Perform on Medical Speech Tasks
The key results with greedy decoding, and a language model based on six grams, are as follows:
- RAD DICT, radiologist dictation: MedASR greedy 6.6 percent, MedASR plus language model 4.6 percent, Gemini 2.5 Pro 10.0 percent, Gemini 2.5 Flash 24.4 percent, Whisper v3 Large 25.3 percent.

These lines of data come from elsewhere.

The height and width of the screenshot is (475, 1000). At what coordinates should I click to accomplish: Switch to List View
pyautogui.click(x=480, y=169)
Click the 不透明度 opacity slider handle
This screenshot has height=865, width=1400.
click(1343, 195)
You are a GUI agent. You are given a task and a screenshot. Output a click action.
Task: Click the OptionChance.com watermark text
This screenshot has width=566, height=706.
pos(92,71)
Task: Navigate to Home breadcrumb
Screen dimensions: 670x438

- General and Internal Medicine: MedASR greedy 9,3 percent; MedASR Plus Language Model 6.9 percent; Gemini 2.50 Pro 16.4 per cent, Gemini 2.00 Flash 27.1 percent. Whisper 33.1percent.
- FM DICT, family medicine: MedASR greedy 8.1 percent, MedASR plus language model 5.8 percent, Gemini 2.5 Pro 14.6 percent, Gemini 2.5 Flash 19.9 percent, Whisper v3 Large 32.5 percent.
- Eye-gaze dictation for 998 MIMIC x-ray chest cases: MedASR greedy 66%, MedASR plus language 5.2 %, Gemini 2 5 Pro 5.9 %, Gemini 2 Flash 9.3 %, Whisper 3 Large 12.5%.
Develop workflows and deploy options
An example of minimal pipework is:
Transformers Import Pipeline
import huggingface_hub
audio = huggingface_hub.hf_hub_download("google/medasr", "test_audio.wav")
pipe = pipeline("automatic-speech-recognition", model="google/medasr")
result = pipe(audio, chunk_length_s=20, stride_length_s=2)
print(result)
For more control, developers load AutoProcessor You can also find out more about the following: AutoModelForCTCResample your audio files to 16000 Hertz with Librosa. Call CUDA if it is available. model.generate Followed by processor.batch_decode.
The Key Takeaways
- The MedASR medical ASR Model is lightweight and open-weighted.This model, which is only available in English, was developed under the Health AI Developer Foundations Program.
- About 5000 hours (or more) of medical audio can be used to provide domain specific training.MedASR has been pre-trained on physician dictations, clinical conversations, and a wide range of specialties, including radiology, family medicine, and internal medicine. This gives it a strong coverage in clinical terminology, compared with general ASR systems.
- Medical dictation benchmarks: Competitive or Better Word Error RatesOn datasets from internal radiology (internal radiology), general medicine (general medicine), family medicine, and Eye Gaze, MedASR decoding with language models or greedy model matches or outperforms larger general models, such as Gemini2.5 Pro, Gemini2.5 Flash, or Whisperv3Large, on the word error rate of English medical speech.
Click here to find out more Repo, Model on HF You can also find out more about the following: Technical details. Also, feel free to follow us on Twitter Join our Facebook group! 100k+ ML SubReddit Subscribe now our Newsletter. Wait! Are you using Telegram? now you can join us on telegram as well.
Asif Razzaq serves as the CEO at Marktechpost Media Inc. As an entrepreneur, Asif has a passion for harnessing Artificial Intelligence’s potential to benefit society. Marktechpost is his latest venture, a media platform that focuses on Artificial Intelligence. It is known for providing in-depth news coverage about machine learning, deep learning, and other topics. The content is technically accurate and easy to understand by an audience of all backgrounds. This platform has over 2,000,000 monthly views which shows its popularity.